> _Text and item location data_
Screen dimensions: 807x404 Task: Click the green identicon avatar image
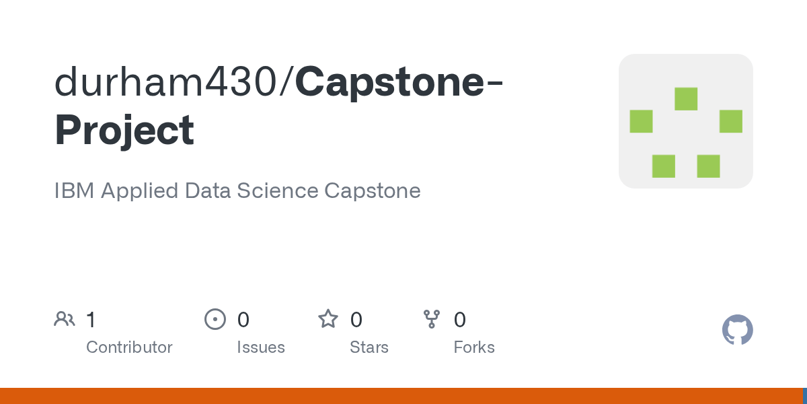pos(685,121)
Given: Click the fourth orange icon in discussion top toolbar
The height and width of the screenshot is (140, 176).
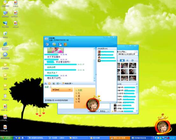Looking at the screenshot, I should click(65, 44).
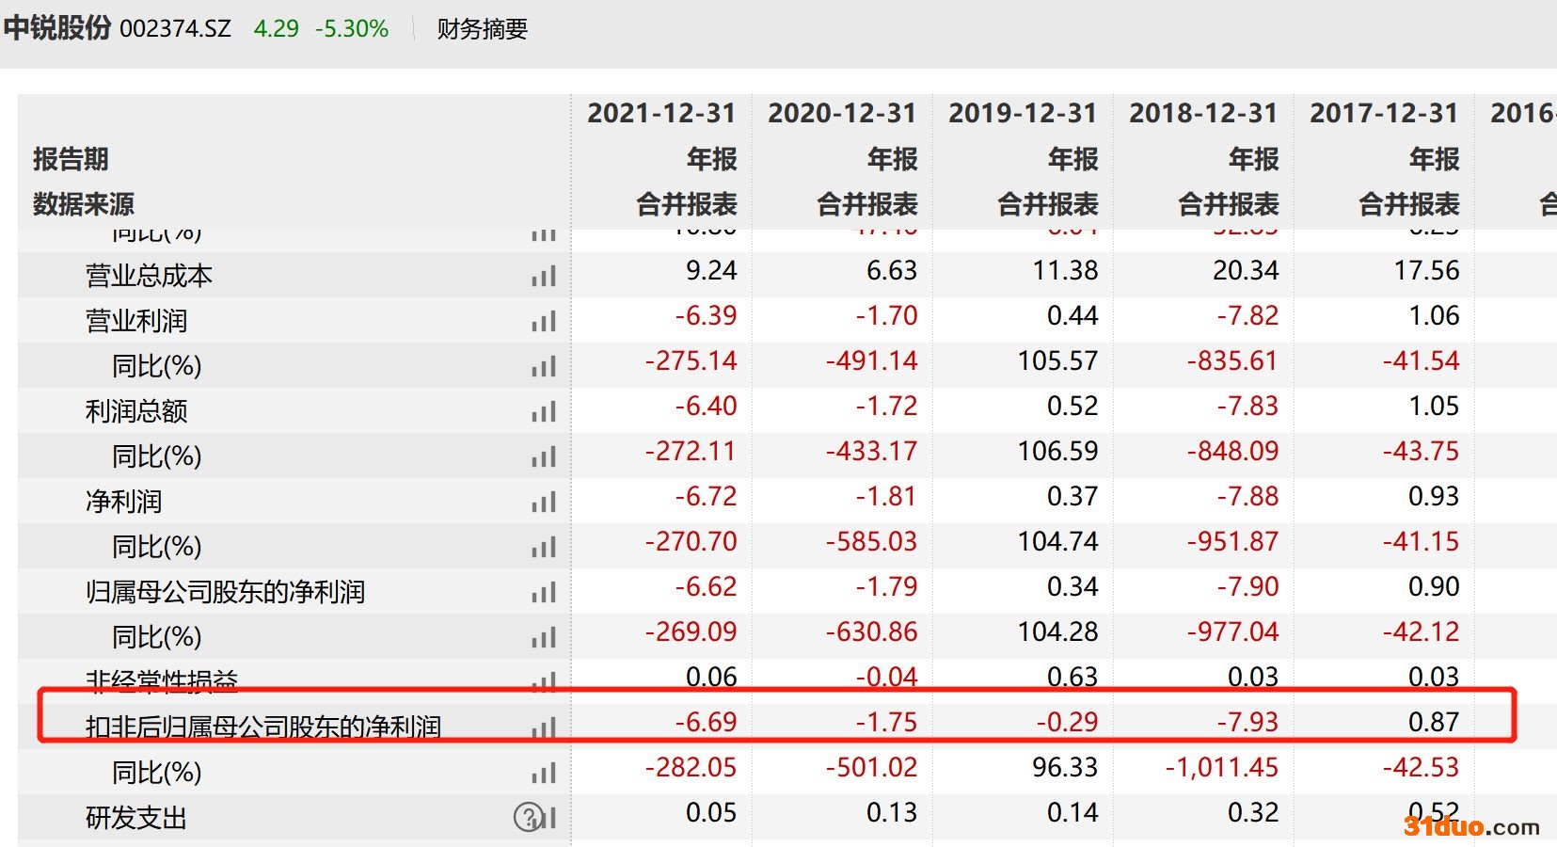Viewport: 1557px width, 847px height.
Task: Click the 研发支出 row label
Action: click(x=136, y=818)
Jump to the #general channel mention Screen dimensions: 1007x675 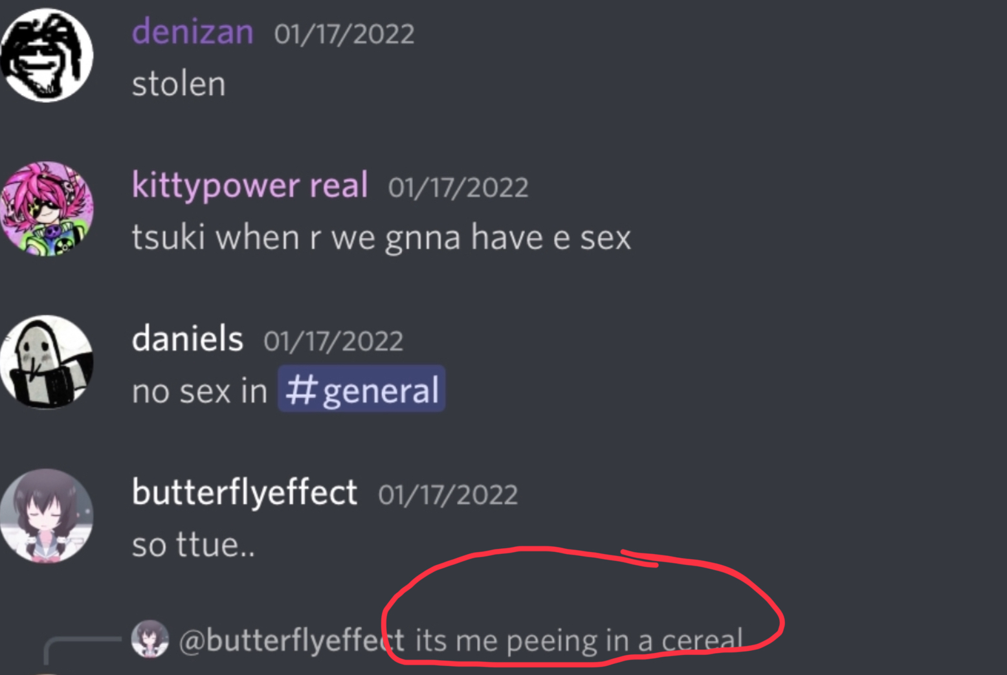click(362, 390)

> _Objective_
Please update everything from the start of the data down to the line containing "Action: click(x=136, y=818)", replacing "orange" with "blue" and leaving all else unchanged. Omit the pictures from your answer.

> _Output for this task_
Screen dimensions: 807x404 Task: Click the green identicon avatar image
pos(685,121)
Given: Click the fourth blue icon in discussion top toolbar
The height and width of the screenshot is (140, 176).
Looking at the screenshot, I should click(65, 44).
Viewport: 1557px width, 847px height.
Task: Click the 研发支出 row label
Action: click(x=136, y=818)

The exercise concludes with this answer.